The first method is based on the effective use and assumes a trip administration. You must therefore record daily trips for business purposes: date of the trip, start address, end address, kilometers traveled per trip, total kilometers traveled per day.
The second method is the so-called semi-flat-rate method. This method is intended for entrepreneurs who provide a company car to the staff who use it to commute to work. The private use is then based on the distance between the place of residence and the place of employment: [(distance commuting x 2 x 200 + 6.000) / total distance] x 100. If you look more in detail to this formula, you can see that the tax authorities assume that the staff makes 200 round-trip trips to work per year and travels another 6.000 km for other private purposes.

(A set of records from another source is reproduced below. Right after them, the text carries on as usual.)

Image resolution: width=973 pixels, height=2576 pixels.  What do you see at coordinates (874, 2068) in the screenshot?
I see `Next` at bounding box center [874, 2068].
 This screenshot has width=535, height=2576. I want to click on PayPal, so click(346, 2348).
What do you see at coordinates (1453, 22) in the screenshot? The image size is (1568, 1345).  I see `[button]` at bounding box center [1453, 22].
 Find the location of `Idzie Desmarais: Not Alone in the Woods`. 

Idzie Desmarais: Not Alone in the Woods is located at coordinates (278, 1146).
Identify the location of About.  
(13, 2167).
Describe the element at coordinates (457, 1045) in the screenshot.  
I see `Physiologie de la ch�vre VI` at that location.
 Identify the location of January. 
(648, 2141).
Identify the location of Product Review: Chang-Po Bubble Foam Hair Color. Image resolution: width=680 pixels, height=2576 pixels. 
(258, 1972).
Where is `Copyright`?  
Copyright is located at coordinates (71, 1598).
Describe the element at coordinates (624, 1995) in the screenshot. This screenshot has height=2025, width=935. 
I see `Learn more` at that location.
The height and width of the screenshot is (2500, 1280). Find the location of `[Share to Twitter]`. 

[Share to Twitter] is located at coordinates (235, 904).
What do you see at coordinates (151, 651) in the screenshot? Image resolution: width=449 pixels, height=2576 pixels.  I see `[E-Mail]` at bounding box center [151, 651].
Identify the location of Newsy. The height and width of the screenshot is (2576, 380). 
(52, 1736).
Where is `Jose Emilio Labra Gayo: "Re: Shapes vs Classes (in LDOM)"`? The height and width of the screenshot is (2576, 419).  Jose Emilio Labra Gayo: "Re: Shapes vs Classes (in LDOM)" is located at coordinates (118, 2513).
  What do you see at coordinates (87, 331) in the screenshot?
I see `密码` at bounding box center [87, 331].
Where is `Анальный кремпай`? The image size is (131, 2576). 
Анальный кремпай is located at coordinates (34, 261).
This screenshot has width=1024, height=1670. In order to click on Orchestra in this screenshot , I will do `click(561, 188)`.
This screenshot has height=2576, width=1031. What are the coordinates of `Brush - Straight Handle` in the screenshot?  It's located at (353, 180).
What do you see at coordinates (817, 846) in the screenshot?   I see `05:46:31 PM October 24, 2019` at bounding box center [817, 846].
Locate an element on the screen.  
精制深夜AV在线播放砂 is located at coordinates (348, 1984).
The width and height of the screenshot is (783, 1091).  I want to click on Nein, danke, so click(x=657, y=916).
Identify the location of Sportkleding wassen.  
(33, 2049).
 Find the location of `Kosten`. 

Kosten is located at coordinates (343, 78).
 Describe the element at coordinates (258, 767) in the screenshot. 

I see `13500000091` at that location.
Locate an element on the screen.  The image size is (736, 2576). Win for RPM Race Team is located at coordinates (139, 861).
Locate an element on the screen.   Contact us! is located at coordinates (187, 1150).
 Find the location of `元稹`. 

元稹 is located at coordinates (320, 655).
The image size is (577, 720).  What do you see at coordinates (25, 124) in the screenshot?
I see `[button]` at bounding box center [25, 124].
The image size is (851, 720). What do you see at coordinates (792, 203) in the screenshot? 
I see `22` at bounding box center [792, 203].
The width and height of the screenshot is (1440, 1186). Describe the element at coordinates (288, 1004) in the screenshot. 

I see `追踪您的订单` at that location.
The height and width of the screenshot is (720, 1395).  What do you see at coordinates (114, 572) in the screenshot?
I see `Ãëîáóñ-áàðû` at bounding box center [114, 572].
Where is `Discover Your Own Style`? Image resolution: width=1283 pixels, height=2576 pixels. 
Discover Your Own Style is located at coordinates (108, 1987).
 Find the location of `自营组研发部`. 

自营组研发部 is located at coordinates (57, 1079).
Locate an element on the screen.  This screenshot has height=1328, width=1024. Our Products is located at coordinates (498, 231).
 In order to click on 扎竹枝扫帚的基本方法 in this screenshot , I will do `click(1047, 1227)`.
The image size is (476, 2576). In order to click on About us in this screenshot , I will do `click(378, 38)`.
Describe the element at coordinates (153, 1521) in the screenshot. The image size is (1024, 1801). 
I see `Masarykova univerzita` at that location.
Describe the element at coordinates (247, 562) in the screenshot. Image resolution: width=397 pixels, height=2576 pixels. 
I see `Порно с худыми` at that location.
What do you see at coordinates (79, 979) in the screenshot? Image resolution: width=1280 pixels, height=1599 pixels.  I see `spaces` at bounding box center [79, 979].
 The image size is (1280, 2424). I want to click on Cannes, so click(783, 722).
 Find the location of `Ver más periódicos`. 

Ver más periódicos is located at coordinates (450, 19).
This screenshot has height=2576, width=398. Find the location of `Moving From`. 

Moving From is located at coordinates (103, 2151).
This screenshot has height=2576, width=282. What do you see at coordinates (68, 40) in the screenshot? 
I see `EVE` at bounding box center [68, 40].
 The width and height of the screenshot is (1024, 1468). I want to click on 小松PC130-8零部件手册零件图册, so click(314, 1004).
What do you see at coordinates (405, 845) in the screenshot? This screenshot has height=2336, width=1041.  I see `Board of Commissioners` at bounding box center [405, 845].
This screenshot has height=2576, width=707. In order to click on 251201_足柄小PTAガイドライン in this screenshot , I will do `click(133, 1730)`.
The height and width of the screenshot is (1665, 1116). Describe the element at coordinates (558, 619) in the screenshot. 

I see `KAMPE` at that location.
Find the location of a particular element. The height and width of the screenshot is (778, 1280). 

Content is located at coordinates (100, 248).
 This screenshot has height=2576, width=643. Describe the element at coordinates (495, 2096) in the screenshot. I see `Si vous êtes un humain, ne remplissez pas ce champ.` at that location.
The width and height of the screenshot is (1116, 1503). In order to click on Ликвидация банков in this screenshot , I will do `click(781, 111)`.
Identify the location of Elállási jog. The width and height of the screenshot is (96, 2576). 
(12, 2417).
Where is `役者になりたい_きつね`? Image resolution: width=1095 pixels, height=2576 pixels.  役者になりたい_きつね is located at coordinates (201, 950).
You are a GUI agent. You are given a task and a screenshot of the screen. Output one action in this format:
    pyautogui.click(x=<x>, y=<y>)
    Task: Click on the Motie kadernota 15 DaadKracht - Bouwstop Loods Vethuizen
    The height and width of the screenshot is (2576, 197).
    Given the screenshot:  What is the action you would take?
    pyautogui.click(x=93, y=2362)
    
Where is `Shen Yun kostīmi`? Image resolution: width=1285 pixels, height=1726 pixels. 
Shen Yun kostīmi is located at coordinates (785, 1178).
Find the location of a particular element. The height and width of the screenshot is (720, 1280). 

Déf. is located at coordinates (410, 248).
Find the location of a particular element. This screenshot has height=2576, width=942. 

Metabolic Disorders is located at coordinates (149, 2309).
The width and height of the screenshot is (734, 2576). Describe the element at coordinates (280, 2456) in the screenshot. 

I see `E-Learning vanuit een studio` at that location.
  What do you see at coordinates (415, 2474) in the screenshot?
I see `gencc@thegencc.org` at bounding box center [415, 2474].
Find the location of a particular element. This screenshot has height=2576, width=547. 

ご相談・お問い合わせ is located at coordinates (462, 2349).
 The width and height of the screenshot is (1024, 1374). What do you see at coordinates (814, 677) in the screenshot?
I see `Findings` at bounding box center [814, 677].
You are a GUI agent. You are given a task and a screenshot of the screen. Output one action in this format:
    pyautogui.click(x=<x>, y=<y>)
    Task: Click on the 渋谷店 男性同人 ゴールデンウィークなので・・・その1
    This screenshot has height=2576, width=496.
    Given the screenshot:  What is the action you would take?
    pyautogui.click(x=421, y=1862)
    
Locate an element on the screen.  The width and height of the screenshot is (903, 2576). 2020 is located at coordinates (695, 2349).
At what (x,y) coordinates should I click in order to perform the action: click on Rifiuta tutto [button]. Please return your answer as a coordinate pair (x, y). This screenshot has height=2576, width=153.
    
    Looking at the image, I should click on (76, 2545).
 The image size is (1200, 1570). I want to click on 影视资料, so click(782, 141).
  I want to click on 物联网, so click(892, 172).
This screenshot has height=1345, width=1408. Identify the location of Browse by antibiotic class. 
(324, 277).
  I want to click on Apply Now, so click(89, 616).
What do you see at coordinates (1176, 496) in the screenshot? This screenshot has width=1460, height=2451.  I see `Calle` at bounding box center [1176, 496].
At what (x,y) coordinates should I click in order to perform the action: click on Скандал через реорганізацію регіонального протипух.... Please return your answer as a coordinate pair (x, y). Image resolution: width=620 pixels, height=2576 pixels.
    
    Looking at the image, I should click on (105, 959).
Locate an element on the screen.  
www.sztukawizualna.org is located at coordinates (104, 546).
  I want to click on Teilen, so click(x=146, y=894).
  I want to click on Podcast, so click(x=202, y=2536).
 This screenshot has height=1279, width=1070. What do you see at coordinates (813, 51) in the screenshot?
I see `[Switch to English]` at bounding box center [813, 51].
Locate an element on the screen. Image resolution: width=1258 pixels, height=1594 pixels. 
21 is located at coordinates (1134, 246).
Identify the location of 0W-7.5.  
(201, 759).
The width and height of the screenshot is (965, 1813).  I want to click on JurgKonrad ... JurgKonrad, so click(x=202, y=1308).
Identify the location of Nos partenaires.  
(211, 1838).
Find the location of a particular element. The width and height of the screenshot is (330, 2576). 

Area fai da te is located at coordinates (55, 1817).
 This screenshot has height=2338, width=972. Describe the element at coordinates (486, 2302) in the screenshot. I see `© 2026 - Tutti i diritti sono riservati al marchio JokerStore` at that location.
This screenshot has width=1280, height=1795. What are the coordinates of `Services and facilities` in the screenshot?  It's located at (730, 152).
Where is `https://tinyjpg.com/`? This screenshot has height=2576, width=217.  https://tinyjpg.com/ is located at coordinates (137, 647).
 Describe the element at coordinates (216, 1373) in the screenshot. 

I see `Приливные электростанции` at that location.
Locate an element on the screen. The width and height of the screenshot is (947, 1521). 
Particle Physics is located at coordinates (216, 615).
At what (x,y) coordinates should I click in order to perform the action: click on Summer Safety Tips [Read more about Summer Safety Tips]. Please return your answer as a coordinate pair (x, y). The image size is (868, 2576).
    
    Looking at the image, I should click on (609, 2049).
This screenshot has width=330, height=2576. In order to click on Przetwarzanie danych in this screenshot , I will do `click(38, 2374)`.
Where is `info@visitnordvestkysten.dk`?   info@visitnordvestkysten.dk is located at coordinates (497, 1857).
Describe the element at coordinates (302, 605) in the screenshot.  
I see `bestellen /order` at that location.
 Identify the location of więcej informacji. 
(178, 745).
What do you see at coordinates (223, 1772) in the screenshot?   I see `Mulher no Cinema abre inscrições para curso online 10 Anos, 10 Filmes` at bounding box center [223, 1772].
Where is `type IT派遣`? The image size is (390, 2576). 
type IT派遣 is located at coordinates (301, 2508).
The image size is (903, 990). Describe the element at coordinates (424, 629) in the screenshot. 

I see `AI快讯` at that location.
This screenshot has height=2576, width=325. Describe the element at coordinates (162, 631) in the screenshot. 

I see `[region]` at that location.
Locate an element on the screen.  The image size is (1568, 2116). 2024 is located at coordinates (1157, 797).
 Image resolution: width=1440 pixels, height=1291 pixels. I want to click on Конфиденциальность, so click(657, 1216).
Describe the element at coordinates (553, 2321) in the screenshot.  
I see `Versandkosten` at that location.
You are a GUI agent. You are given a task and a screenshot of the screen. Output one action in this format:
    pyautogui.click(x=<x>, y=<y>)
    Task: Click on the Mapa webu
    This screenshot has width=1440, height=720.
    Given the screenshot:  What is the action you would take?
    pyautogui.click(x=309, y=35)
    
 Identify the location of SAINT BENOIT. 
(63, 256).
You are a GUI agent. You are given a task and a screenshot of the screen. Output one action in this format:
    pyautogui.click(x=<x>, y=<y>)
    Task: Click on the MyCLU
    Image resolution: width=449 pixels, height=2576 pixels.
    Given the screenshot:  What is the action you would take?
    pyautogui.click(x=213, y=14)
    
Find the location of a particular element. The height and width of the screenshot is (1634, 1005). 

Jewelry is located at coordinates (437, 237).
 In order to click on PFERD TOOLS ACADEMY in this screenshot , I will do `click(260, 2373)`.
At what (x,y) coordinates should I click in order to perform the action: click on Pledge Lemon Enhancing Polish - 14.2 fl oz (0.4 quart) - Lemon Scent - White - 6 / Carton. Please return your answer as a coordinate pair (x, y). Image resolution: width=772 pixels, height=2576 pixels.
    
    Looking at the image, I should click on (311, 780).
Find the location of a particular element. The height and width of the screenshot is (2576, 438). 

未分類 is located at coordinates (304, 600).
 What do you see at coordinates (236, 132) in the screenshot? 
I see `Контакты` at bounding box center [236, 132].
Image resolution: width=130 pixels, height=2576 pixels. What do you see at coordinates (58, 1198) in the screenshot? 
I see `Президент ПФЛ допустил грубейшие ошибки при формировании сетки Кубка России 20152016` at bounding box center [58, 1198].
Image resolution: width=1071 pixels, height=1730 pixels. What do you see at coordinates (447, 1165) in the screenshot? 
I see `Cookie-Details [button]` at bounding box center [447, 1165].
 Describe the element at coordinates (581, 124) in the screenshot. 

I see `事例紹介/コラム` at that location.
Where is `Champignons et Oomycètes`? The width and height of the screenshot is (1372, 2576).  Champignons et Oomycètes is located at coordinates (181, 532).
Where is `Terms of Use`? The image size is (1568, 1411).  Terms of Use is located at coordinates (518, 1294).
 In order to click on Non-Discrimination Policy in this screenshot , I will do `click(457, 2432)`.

The third method is without doubt the easiest one: the professional use is 35% and the VAT deduction on the vehicle is therefore immediately limited to 35%. If you opt for this flat-rate method, you must use this calculation method for at least 4 years. Switching when it suits you best is therefore not possible.
In order to apply the second method, the staff member is required to go to the office more or less 200 times. With the obligation to work at home since 2020, this condition is no longer fulfilled. If you were to apply this method in full, it would have a particularly large impact on the VAT deduction. But if you would switch to the application of the general flat-rate, you would be bound by it for 4 years.
The administration now provides a tolerance for this rule. Anyone who usually uses the second calculation method may exercise the right to deduct before 2020 via the general fixed amount of 35%. Those who wish, may combine the second 'semi-fixed' method and the third 'fixed' method (which in principle is not permitted).
This only applies for calendar year 2020. From calendar year 2021 you must use the second method again. The obligation to make use of the general flat rate of 35% for at least 4 calendar years does therefore not apply.